- _What is being asked_
Could you return the entire listing below exactly as written?

+++ Entries supplied

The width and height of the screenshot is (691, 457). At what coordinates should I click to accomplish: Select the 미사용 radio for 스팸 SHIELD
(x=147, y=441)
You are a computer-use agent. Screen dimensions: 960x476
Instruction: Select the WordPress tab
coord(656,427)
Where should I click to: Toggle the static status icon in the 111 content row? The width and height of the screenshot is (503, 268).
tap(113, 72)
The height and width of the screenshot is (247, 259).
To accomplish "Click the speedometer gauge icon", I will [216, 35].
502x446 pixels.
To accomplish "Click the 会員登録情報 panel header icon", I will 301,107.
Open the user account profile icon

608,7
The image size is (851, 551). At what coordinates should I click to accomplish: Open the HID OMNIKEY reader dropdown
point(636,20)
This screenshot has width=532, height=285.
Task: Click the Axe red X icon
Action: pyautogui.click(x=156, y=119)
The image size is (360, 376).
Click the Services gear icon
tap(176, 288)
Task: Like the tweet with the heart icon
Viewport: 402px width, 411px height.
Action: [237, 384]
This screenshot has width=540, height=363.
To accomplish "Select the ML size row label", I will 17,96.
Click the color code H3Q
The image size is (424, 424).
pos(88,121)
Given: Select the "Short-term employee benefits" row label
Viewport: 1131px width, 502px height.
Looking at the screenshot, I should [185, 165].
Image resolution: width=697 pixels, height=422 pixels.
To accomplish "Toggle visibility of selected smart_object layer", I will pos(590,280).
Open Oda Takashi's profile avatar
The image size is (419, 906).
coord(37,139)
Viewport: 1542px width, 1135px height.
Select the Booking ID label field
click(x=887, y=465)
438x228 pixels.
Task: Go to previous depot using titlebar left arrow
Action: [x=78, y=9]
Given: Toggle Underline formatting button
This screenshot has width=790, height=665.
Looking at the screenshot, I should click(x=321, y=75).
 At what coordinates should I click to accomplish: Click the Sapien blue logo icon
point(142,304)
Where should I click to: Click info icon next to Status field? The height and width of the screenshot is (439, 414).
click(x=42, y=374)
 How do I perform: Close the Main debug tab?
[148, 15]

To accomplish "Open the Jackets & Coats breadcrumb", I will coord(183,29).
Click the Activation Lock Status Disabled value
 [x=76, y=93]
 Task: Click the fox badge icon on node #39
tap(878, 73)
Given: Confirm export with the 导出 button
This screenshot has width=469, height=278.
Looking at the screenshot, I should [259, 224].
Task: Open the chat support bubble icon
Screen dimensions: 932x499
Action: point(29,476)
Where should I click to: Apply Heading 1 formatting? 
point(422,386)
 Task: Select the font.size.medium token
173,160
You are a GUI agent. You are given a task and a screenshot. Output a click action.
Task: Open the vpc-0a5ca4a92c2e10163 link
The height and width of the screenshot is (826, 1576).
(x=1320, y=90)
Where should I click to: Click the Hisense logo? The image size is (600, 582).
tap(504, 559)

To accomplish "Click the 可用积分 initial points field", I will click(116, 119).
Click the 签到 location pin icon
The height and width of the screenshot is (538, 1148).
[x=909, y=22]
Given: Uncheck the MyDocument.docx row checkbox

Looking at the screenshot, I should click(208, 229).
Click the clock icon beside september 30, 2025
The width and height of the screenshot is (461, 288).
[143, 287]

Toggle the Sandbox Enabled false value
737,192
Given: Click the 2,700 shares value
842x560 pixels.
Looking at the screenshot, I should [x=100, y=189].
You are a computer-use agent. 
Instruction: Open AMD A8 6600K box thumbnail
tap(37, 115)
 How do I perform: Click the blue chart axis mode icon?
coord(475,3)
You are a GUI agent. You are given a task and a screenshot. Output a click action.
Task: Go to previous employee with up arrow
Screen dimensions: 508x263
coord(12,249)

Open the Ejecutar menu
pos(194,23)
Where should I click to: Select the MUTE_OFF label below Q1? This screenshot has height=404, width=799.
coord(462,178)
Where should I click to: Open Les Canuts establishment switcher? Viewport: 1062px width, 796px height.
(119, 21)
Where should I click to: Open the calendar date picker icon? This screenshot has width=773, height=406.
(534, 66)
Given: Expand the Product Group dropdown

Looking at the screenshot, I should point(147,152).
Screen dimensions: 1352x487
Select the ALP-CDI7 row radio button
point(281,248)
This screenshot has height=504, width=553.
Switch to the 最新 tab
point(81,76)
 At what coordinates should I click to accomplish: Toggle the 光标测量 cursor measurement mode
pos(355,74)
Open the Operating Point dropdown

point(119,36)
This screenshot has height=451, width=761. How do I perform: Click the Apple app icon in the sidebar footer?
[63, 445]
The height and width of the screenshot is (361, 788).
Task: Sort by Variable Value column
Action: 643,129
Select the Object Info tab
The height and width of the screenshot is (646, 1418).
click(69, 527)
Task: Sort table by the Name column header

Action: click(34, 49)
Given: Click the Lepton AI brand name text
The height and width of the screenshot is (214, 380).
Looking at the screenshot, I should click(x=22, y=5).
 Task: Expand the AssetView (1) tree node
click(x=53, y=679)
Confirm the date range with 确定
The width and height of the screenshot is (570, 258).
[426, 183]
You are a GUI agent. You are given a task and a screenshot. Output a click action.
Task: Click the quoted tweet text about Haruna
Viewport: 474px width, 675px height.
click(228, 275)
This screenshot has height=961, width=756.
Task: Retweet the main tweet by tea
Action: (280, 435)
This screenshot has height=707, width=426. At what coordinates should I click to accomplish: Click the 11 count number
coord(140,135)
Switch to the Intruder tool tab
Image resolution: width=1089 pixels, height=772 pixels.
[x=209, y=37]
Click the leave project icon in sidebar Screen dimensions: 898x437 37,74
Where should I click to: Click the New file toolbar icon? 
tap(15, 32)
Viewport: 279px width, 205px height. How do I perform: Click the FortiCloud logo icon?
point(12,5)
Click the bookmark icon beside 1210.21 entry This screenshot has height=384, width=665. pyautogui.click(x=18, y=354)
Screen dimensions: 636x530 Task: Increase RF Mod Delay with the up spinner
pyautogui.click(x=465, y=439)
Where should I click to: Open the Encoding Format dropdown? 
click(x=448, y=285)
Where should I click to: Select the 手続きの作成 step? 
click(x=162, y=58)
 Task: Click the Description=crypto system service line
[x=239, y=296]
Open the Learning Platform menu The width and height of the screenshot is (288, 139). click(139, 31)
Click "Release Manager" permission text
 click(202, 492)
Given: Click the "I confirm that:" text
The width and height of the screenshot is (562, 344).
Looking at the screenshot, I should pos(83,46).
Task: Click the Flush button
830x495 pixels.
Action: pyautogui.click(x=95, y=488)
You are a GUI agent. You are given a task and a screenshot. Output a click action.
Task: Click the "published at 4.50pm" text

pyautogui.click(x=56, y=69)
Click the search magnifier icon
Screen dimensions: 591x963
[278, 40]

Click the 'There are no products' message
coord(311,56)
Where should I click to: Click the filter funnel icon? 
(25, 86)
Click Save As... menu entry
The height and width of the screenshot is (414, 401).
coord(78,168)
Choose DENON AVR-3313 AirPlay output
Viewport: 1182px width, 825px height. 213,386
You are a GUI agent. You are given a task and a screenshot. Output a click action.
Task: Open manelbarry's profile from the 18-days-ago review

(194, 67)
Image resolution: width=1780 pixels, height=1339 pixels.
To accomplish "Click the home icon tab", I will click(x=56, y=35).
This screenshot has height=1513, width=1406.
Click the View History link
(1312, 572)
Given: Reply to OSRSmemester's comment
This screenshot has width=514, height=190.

++++++

- _Answer section_
The width and height of the screenshot is (691, 457). At what coordinates should I click to accomplish: Select the 미사용 radio for 스팸 SHIELD
(x=147, y=441)
You are a computer-use agent. Screen dimensions: 960x476
Instruction: Select the WordPress tab
coord(656,427)
Where should I click to: Toggle the static status icon in the 111 content row? The width and height of the screenshot is (503, 268).
tap(113, 72)
The height and width of the screenshot is (247, 259).
To accomplish "Click the speedometer gauge icon", I will [216, 35].
502x446 pixels.
To accomplish "Click the 会員登録情報 panel header icon", I will 301,107.
Open the user account profile icon

608,7
The image size is (851, 551). At what coordinates should I click to accomplish: Open the HID OMNIKEY reader dropdown
point(636,20)
This screenshot has width=532, height=285.
Task: Click the Axe red X icon
Action: pyautogui.click(x=156, y=119)
The image size is (360, 376).
Click the Services gear icon
tap(176, 288)
Task: Like the tweet with the heart icon
Viewport: 402px width, 411px height.
Action: [237, 384]
This screenshot has width=540, height=363.
To accomplish "Select the ML size row label", I will 17,96.
Click the color code H3Q
The image size is (424, 424).
pos(88,121)
Given: Select the "Short-term employee benefits" row label
Viewport: 1131px width, 502px height.
Looking at the screenshot, I should [185, 165].
Image resolution: width=697 pixels, height=422 pixels.
To accomplish "Toggle visibility of selected smart_object layer", I will pos(590,280).
Open Oda Takashi's profile avatar
The image size is (419, 906).
coord(37,139)
Viewport: 1542px width, 1135px height.
Select the Booking ID label field
click(x=887, y=465)
438x228 pixels.
Task: Go to previous depot using titlebar left arrow
Action: [x=78, y=9]
Given: Toggle Underline formatting button
This screenshot has width=790, height=665.
Looking at the screenshot, I should click(x=321, y=75).
 At what coordinates should I click to accomplish: Click the Sapien blue logo icon
point(142,304)
Where should I click to: Click info icon next to Status field? The height and width of the screenshot is (439, 414).
click(x=42, y=374)
 How do I perform: Close the Main debug tab?
[148, 15]

To accomplish "Open the Jackets & Coats breadcrumb", I will coord(183,29).
Click the Activation Lock Status Disabled value
 [x=76, y=93]
 Task: Click the fox badge icon on node #39
tap(878, 73)
Given: Confirm export with the 导出 button
This screenshot has width=469, height=278.
Looking at the screenshot, I should [259, 224].
Task: Open the chat support bubble icon
Screen dimensions: 932x499
Action: point(29,476)
Where should I click to: Apply Heading 1 formatting? 
point(422,386)
 Task: Select the font.size.medium token
173,160
You are a GUI agent. You are given a task and a screenshot. Output a click action.
Task: Open the vpc-0a5ca4a92c2e10163 link
The height and width of the screenshot is (826, 1576).
(x=1320, y=90)
Where should I click to: Click the Hisense logo? The image size is (600, 582).
tap(504, 559)

To accomplish "Click the 可用积分 initial points field", I will click(116, 119).
Click the 签到 location pin icon
The height and width of the screenshot is (538, 1148).
[x=909, y=22]
Given: Uncheck the MyDocument.docx row checkbox

Looking at the screenshot, I should click(208, 229).
Click the clock icon beside september 30, 2025
The width and height of the screenshot is (461, 288).
[143, 287]

Toggle the Sandbox Enabled false value
737,192
Given: Click the 2,700 shares value
842x560 pixels.
Looking at the screenshot, I should [x=100, y=189].
You are a computer-use agent. 
Instruction: Open AMD A8 6600K box thumbnail
tap(37, 115)
 How do I perform: Click the blue chart axis mode icon?
coord(475,3)
You are a GUI agent. You are given a task and a screenshot. Output a click action.
Task: Go to previous employee with up arrow
Screen dimensions: 508x263
coord(12,249)

Open the Ejecutar menu
pos(194,23)
Where should I click to: Select the MUTE_OFF label below Q1? This screenshot has height=404, width=799.
coord(462,178)
Where should I click to: Open Les Canuts establishment switcher? Viewport: 1062px width, 796px height.
(119, 21)
Where should I click to: Open the calendar date picker icon? This screenshot has width=773, height=406.
(534, 66)
Given: Expand the Product Group dropdown

Looking at the screenshot, I should point(147,152).
Screen dimensions: 1352x487
Select the ALP-CDI7 row radio button
point(281,248)
This screenshot has height=504, width=553.
Switch to the 最新 tab
point(81,76)
 At what coordinates should I click to accomplish: Toggle the 光标测量 cursor measurement mode
pos(355,74)
Open the Operating Point dropdown

point(119,36)
This screenshot has height=451, width=761. How do I perform: Click the Apple app icon in the sidebar footer?
[63, 445]
The height and width of the screenshot is (361, 788).
Task: Sort by Variable Value column
Action: 643,129
Select the Object Info tab
The height and width of the screenshot is (646, 1418).
click(69, 527)
Task: Sort table by the Name column header

Action: click(34, 49)
Given: Click the Lepton AI brand name text
The height and width of the screenshot is (214, 380).
Looking at the screenshot, I should click(x=22, y=5).
 Task: Expand the AssetView (1) tree node
click(x=53, y=679)
Confirm the date range with 确定
The width and height of the screenshot is (570, 258).
[426, 183]
You are a GUI agent. You are given a task and a screenshot. Output a click action.
Task: Click the quoted tweet text about Haruna
Viewport: 474px width, 675px height.
click(228, 275)
This screenshot has height=961, width=756.
Task: Retweet the main tweet by tea
Action: (280, 435)
This screenshot has height=707, width=426. At what coordinates should I click to accomplish: Click the 11 count number
coord(140,135)
Switch to the Intruder tool tab
Image resolution: width=1089 pixels, height=772 pixels.
[x=209, y=37]
Click the leave project icon in sidebar Screen dimensions: 898x437 37,74
Where should I click to: Click the New file toolbar icon? 
tap(15, 32)
Viewport: 279px width, 205px height. How do I perform: Click the FortiCloud logo icon?
point(12,5)
Click the bookmark icon beside 1210.21 entry This screenshot has height=384, width=665. pyautogui.click(x=18, y=354)
Screen dimensions: 636x530 Task: Increase RF Mod Delay with the up spinner
pyautogui.click(x=465, y=439)
Where should I click to: Open the Encoding Format dropdown? 
click(x=448, y=285)
Where should I click to: Select the 手続きの作成 step? 
click(x=162, y=58)
 Task: Click the Description=crypto system service line
[x=239, y=296]
Open the Learning Platform menu The width and height of the screenshot is (288, 139). click(139, 31)
Click "Release Manager" permission text
 click(202, 492)
Given: Click the "I confirm that:" text
The width and height of the screenshot is (562, 344).
Looking at the screenshot, I should pos(83,46).
Task: Click the Flush button
830x495 pixels.
Action: pyautogui.click(x=95, y=488)
You are a GUI agent. You are given a task and a screenshot. Output a click action.
Task: Click the "published at 4.50pm" text

pyautogui.click(x=56, y=69)
Click the search magnifier icon
Screen dimensions: 591x963
[278, 40]

Click the 'There are no products' message
coord(311,56)
Where should I click to: Click the filter funnel icon? 
(25, 86)
Click Save As... menu entry
The height and width of the screenshot is (414, 401).
coord(78,168)
Choose DENON AVR-3313 AirPlay output
Viewport: 1182px width, 825px height. 213,386
You are a GUI agent. You are given a task and a screenshot. Output a click action.
Task: Open manelbarry's profile from the 18-days-ago review

(194, 67)
Image resolution: width=1780 pixels, height=1339 pixels.
To accomplish "Click the home icon tab", I will click(x=56, y=35).
This screenshot has height=1513, width=1406.
Click the View History link
(1312, 572)
Given: Reply to OSRSmemester's comment
This screenshot has width=514, height=190.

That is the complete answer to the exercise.